» Records
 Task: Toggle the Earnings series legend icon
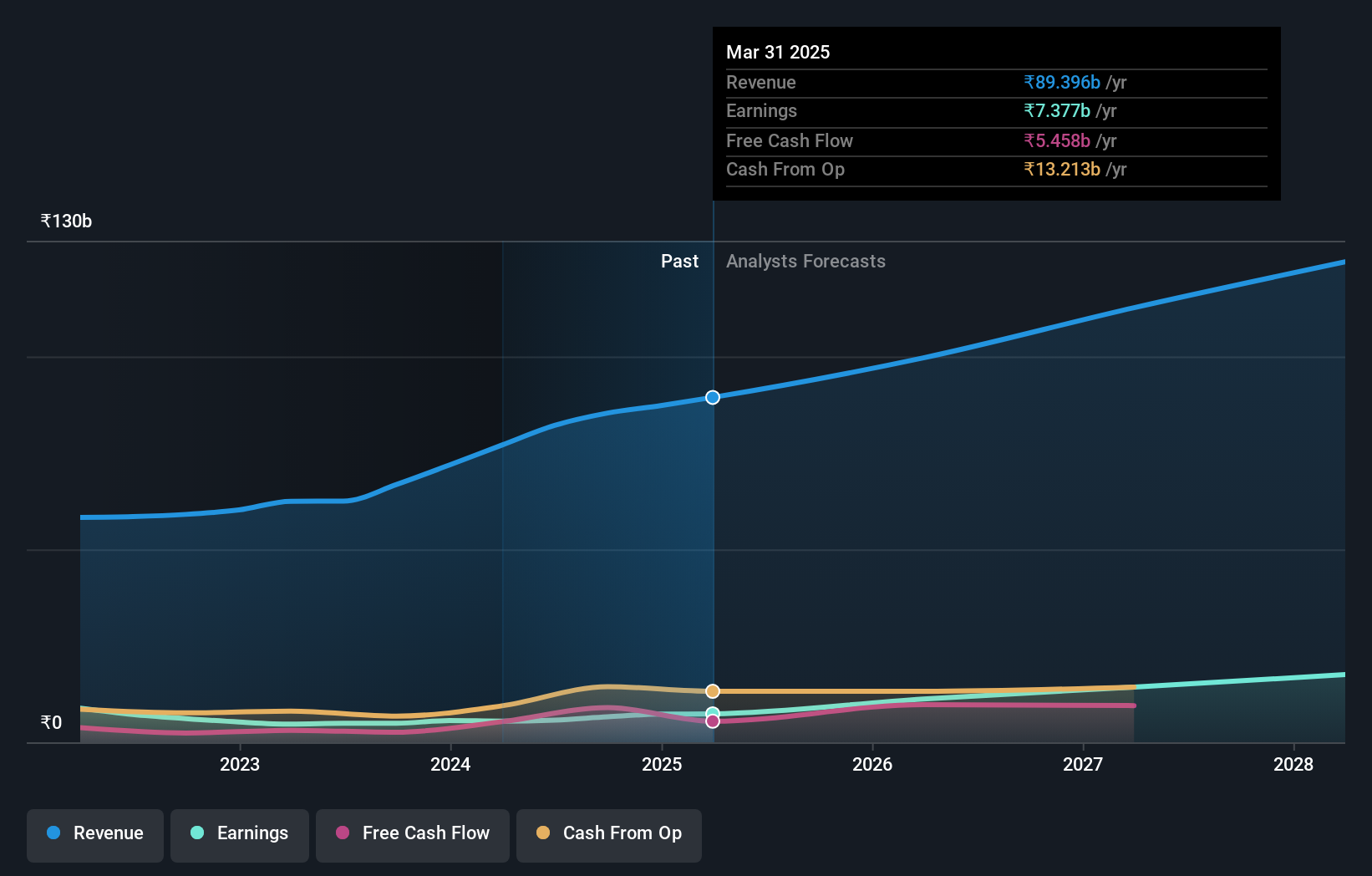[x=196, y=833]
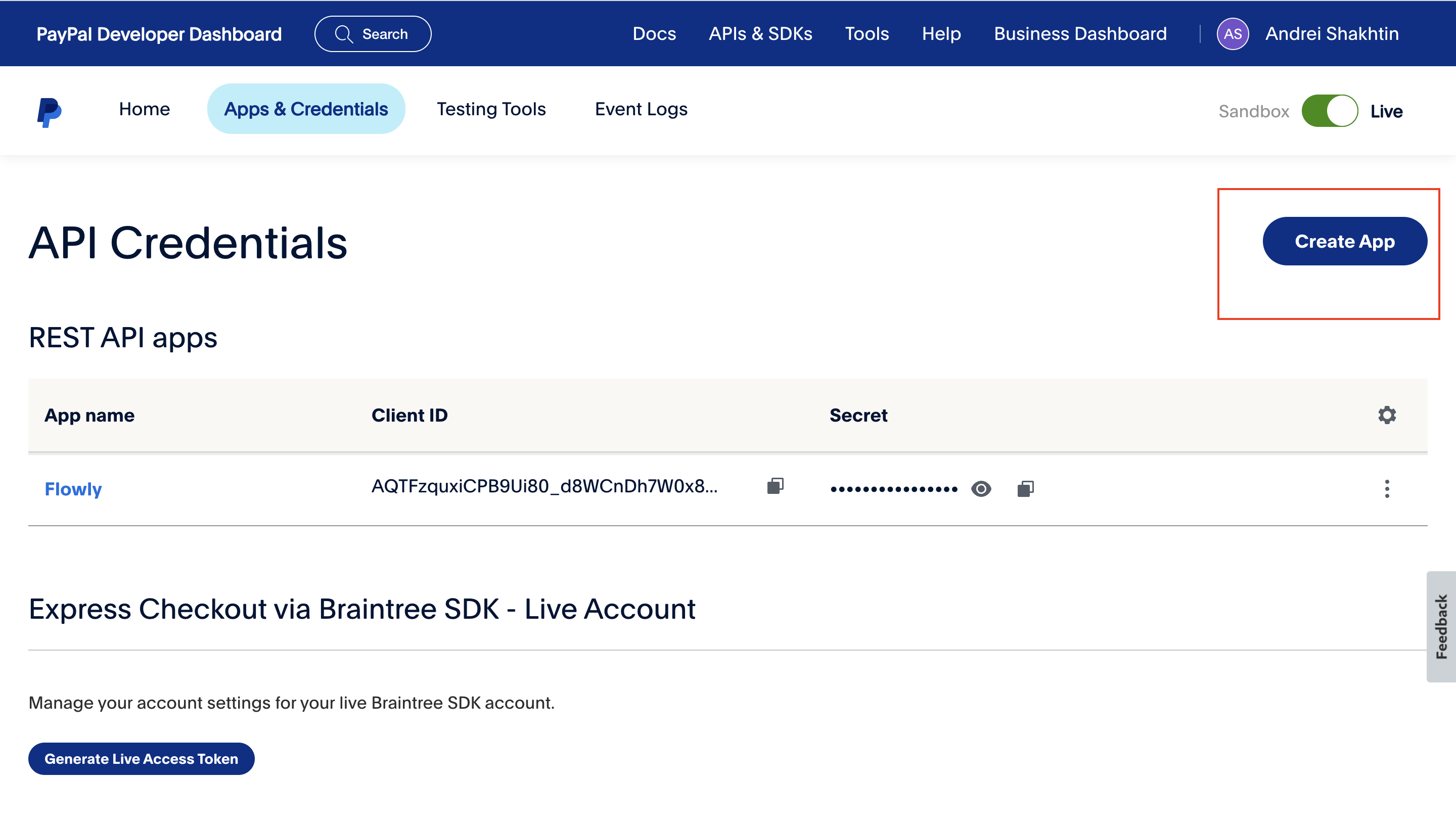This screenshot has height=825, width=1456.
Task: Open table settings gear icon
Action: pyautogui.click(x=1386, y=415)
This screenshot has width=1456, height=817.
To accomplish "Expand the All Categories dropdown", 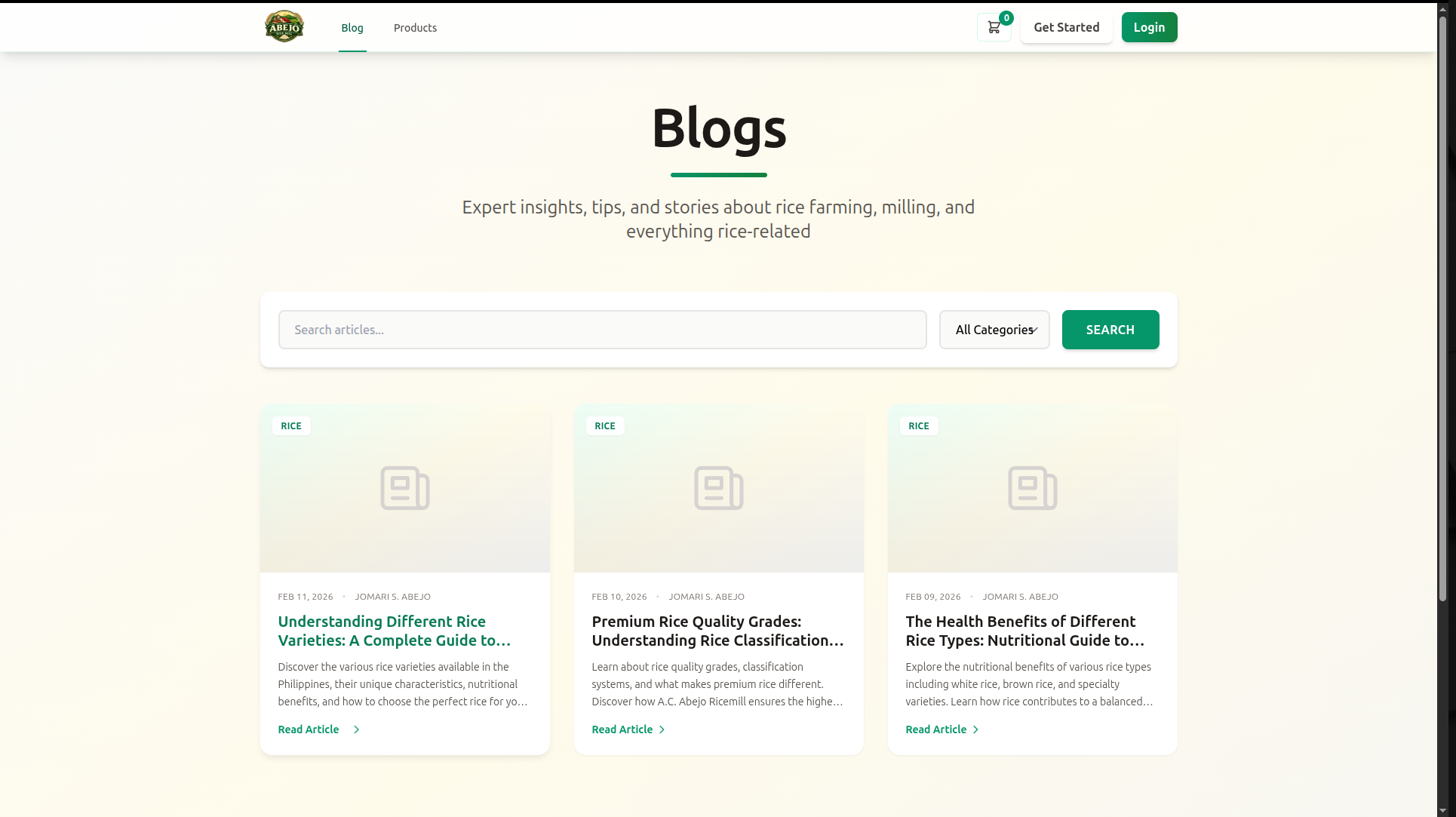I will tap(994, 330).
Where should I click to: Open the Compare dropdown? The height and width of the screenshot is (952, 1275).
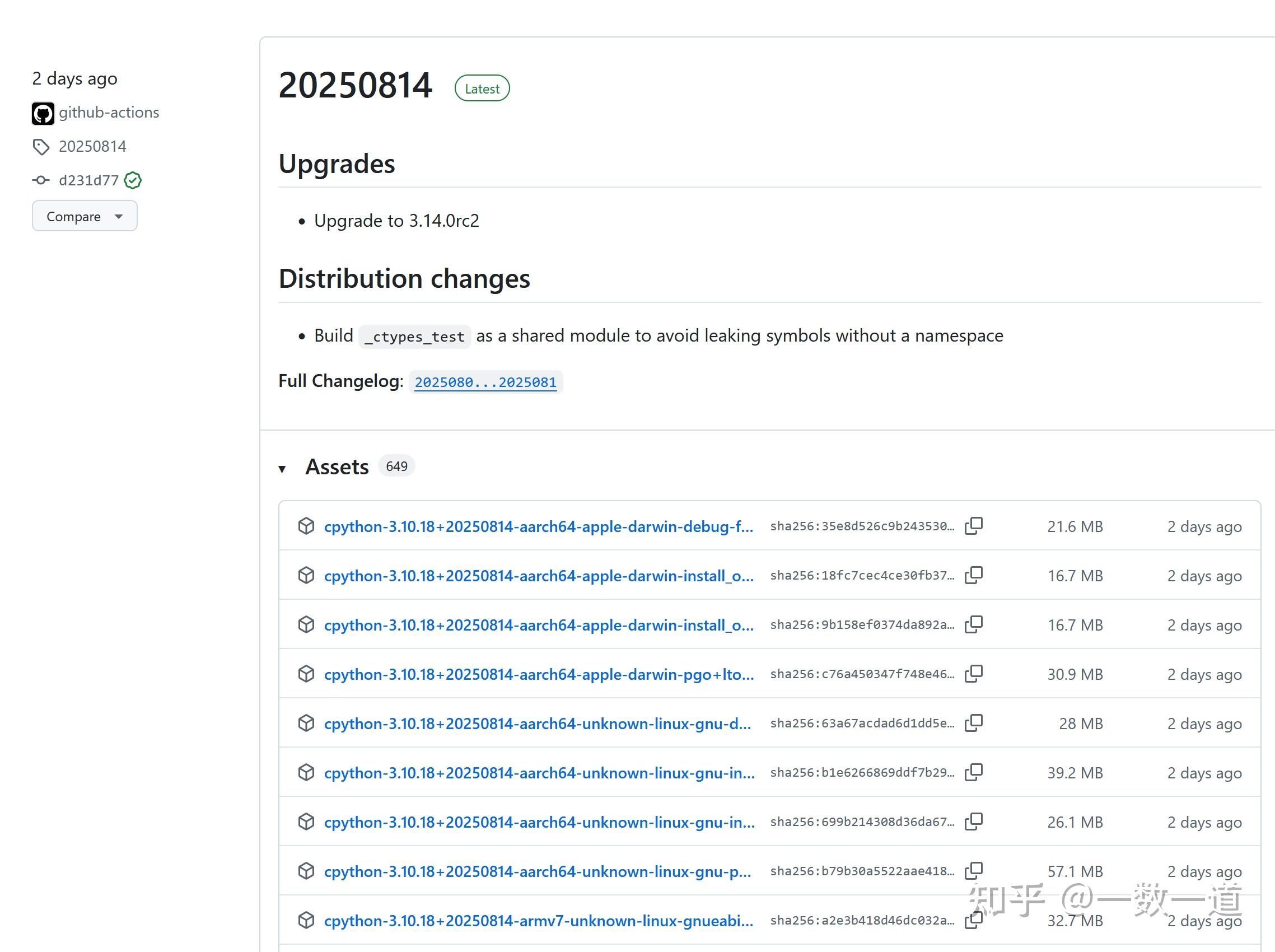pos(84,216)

» Task
Print the lines from the one holding "Where should I" through the last line of the records, word for word, and omit the pictures.

» Answer for the task
Where should I click to: Open the Compare dropdown? The height and width of the screenshot is (952, 1275).
pos(84,216)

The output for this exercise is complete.